> [Set exercise 1]: Please edit the rows that come after the snowstorm story by replacing "pink" with "blue" and changing nothing else. Leave the pictures out of your version.

> [Excerpt to read]:
•••

Well, I’ll tell you.

Friday night, 11pm, 29 year-old female funeral director, a dead body needing removal, a snowstorm, a massive nursing home.

That’s about all you need. Now let’s get started:

It’s one of those snowstorms that seems perhaps worse than it is because it started at night so nothing has been shoveled. Plus when you head out into said weekend snowstorm it feels like you’re the only sober one on the road (because you are) and it becomes exponentially worse. Of course I’m on call and am required to do a removal at a nursing home that’s not too far away but that I have never been to.

What’s a removal?

Exactly what you’re thinking: picking up a dead person.

You’re going alone? But you’re just a girl!

I’m well aware of this. Yes, I’m going alone.

Going to a new nursing home is never much fun because they all have their own quirks and directions for where to park the van, how to be incognito, which back elevator to use, how not to let the memory care residents outside, etc. Generally these instructions are given to you by a nurse or nurse’s aid who speaks poor English and thinks you’re taboo or cursed because you handle the deceased. “Park by the dumpster” or “there’s a sign” or “go around the back” are all great examples of non-specific advice that are impossible to apply to most locations.

In this particular case there is a sign and it is around the back. The sign says “Funeral Home Parking Only.” How sweet. I feel a little VIP. I back into my special spot and walk around to open the back of the van. Here’s the issue: the sidewalk has at least 4, maybe more like 5, inches of snow coverage so not only am I soaked to my ankles, I have to push a cot on rickety wheels from the van to the door of the building.

•••

> [Set exercise 2]: Retype the snowstorm story word for word, everything from "It’s one of" down to "What’s a removal?".

•••

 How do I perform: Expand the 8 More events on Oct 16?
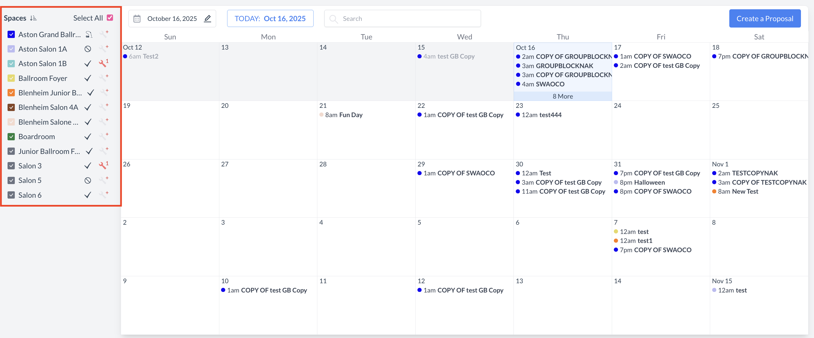(x=562, y=96)
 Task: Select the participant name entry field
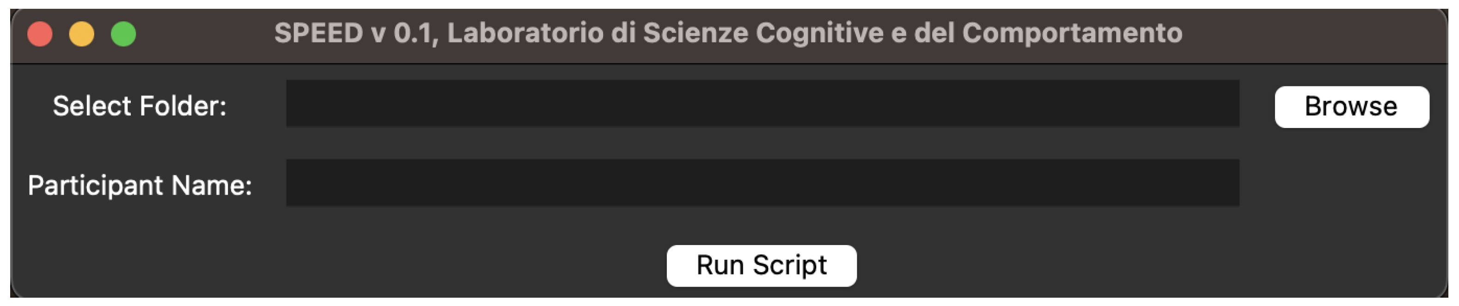[762, 182]
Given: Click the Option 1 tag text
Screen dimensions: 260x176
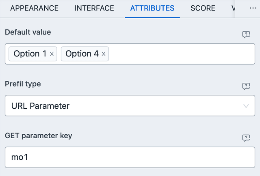Looking at the screenshot, I should coord(30,54).
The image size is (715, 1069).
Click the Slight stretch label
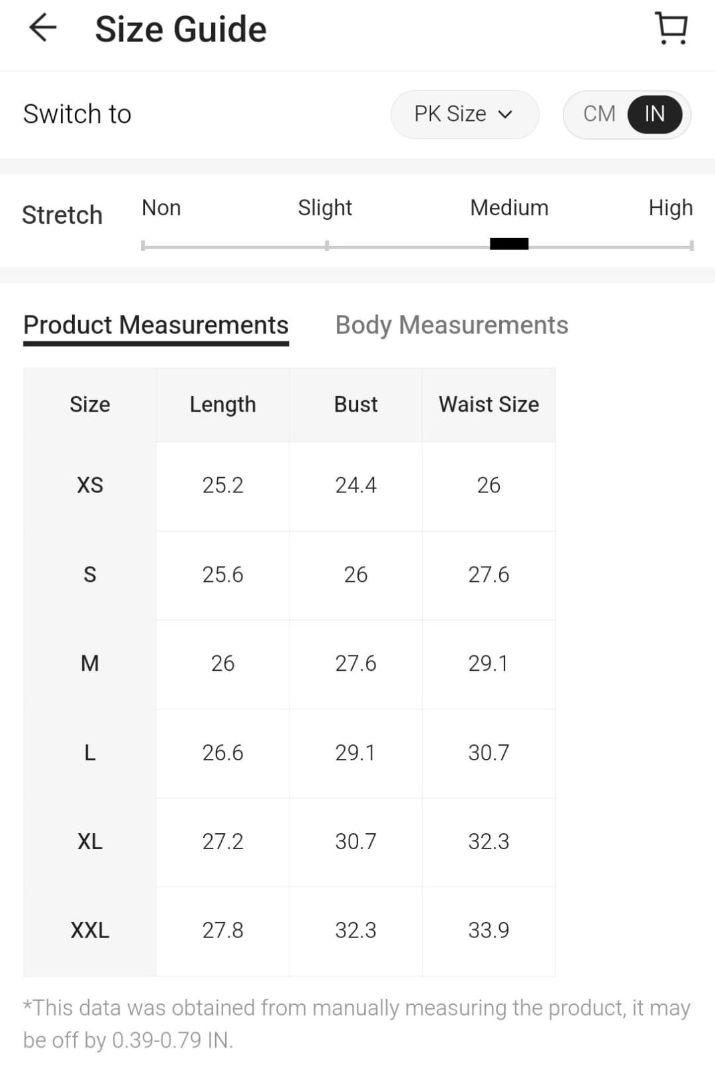click(325, 208)
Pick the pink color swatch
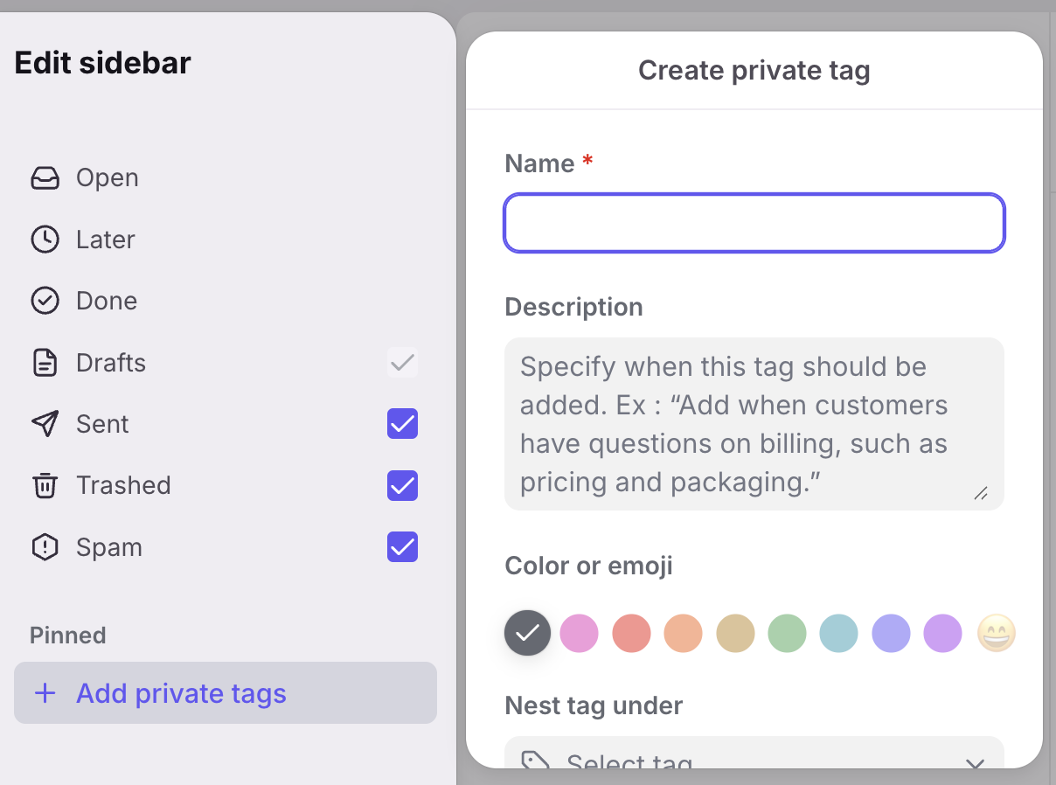 click(579, 633)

•••

> [Exercise output 1]:
 How do I perform: Expand the 8 More events on Oct 16?
(x=562, y=96)
 Task: Select the participant name entry field
[762, 182]
Given: Click the Option 1 tag text
Screen dimensions: 260x176
Looking at the screenshot, I should coord(30,54).
The image size is (715, 1069).
Click the Slight stretch label
click(325, 208)
Pick the blue color swatch
 click(579, 633)

> [Exercise output 2]:
It’s one of those snowstorms that seems perhaps worse than it is because it started at night so nothing has been shoveled. Plus when you head out into said weekend snowstorm it feels like you’re the only sober one on the road (because you are) and it becomes exponentially worse. Of course I’m on call and am required to do a removal at a nursing home that’s not too far away but that I have never been to.

What’s a removal?